London-based Old Masters dealer Philip Mould tweeted that this “is an unusual group to steal—neither priceless nor small fry.” Experts believe the three paintings could be worth up to £10.2 million.
It is unclear how the thieves were able to gain access to Christ Church on Saturday evening, although staff soon realised that several “important cultural artefacts” had been taken.
“The paintings which have been stolen are very high-value pieces dating back to the sixteenth and seventeenth centuries,” explained Detective Chief Inspector Jon Capps, from Thames Valley Police. “The artwork has not yet been recovered but a thorough investigation is under way to find it and bring those responsible to justice.”
Police are currently appealing for witnesses who saw or heard anything suspicious that evening to come forward, as well as for any footage from the area.
“It’s worth keeping in mind that it’s impossible to sell these paintings anywhere on the global open market,” remarked Mould. “The purpose of similar heists include: private theft to order, ransom objects (rarely effective); or collateral in underworld deals.”
Christ Church Picture Gallery is internationally renowned for its spectacular Old Master collection, which includes works by Leonardo da Vinci (1452-1519) and Raphael (1483-1520).
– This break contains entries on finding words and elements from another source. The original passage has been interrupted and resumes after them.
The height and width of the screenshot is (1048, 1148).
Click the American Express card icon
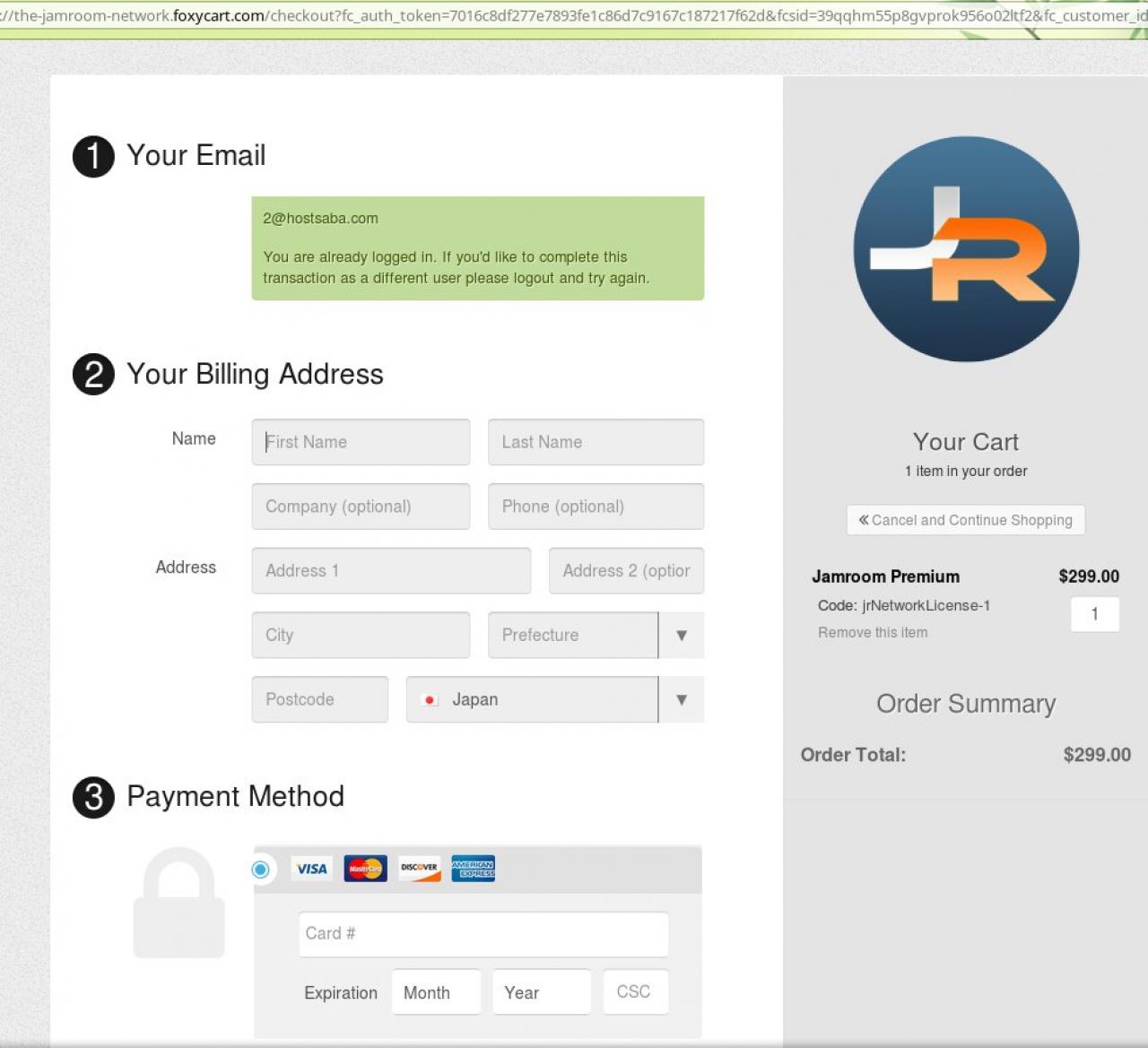473,869
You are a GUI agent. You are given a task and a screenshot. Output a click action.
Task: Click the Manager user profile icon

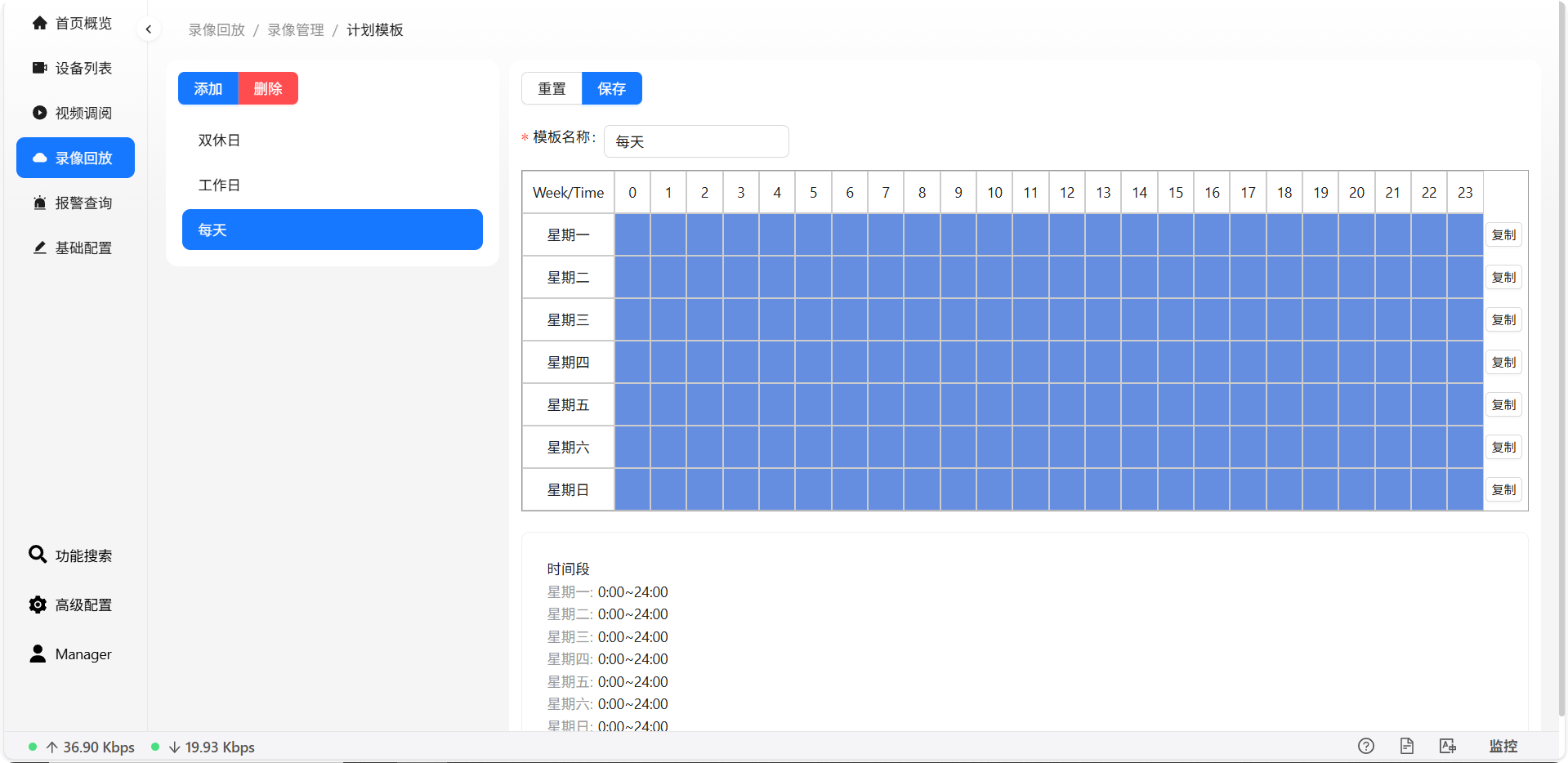coord(38,654)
Sir Richard Nosworthy bequeathed Rosa’s painting to the gallery in 1966. But Christ Church has cared for the other two artworks for over 250 years, after the bequest of college alumni General John Guise (1682/83-1765). Guise left more than 200 paintings and nearly 2,000 drawings to Christ Church in 1765.
The gallery will remain closed until further notice while the investigation is ongoing.